Saved data entries:
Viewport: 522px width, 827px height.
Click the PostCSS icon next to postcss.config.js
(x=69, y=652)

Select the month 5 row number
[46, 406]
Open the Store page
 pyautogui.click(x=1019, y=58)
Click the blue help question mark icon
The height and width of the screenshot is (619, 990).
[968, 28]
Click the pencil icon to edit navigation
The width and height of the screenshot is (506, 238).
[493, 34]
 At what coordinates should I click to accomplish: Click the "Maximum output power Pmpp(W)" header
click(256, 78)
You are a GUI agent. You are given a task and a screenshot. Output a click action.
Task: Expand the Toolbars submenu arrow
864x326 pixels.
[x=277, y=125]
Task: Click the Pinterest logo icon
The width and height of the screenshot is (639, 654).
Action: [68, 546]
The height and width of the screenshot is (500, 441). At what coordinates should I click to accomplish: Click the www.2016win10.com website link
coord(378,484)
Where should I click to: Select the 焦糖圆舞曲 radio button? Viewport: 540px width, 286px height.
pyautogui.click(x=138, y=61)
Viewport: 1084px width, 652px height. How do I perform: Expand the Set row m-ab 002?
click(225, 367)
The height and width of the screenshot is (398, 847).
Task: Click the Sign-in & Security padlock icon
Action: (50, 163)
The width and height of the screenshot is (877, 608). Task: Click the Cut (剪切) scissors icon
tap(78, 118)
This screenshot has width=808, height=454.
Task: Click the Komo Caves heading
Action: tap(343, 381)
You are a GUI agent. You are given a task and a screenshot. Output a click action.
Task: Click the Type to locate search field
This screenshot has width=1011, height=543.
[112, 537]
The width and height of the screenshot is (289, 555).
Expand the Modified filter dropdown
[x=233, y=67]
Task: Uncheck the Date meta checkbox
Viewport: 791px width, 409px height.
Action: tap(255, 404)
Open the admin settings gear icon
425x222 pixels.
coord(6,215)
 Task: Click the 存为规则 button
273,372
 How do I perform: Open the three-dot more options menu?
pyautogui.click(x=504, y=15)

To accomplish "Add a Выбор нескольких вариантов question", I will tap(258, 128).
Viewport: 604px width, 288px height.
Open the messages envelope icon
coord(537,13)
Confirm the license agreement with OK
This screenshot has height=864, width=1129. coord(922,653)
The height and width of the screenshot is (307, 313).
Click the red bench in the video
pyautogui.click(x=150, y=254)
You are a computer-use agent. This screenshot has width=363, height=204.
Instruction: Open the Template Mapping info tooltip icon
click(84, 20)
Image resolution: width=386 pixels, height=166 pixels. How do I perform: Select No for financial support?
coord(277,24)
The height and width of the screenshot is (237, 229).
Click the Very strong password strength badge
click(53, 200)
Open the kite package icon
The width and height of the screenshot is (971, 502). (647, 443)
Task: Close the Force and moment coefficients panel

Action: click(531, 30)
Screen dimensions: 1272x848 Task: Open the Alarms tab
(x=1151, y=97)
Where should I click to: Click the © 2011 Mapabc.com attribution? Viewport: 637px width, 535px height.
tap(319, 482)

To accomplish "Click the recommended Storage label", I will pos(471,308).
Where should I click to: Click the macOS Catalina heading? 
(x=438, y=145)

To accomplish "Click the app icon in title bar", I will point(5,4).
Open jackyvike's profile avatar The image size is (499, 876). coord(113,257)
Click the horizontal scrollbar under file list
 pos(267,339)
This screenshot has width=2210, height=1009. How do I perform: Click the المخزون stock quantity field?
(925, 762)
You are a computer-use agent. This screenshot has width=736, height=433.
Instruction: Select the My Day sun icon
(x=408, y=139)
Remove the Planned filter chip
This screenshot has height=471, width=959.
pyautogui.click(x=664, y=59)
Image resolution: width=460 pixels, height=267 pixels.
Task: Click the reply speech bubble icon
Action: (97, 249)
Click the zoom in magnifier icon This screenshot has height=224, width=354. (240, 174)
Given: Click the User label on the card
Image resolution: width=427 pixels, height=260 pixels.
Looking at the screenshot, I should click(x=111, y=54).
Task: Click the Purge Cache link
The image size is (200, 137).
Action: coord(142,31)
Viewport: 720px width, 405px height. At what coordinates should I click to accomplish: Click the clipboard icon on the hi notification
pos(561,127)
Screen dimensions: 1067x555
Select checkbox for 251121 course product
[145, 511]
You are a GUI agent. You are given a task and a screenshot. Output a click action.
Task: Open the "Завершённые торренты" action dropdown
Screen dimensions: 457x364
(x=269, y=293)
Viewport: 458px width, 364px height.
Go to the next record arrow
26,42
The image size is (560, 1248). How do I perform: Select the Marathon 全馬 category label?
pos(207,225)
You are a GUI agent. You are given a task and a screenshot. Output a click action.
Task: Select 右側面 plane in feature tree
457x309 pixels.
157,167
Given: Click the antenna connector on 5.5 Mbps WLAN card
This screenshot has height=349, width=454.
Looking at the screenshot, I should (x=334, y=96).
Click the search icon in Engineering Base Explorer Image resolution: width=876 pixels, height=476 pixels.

== TASK DETAILS ==
From the lines above, copy those that contain the word "question".

== TASK ANSWER ==
Click the blue help question mark icon
To accomplish "Add a Выбор нескольких вариантов question", I will tap(258, 128).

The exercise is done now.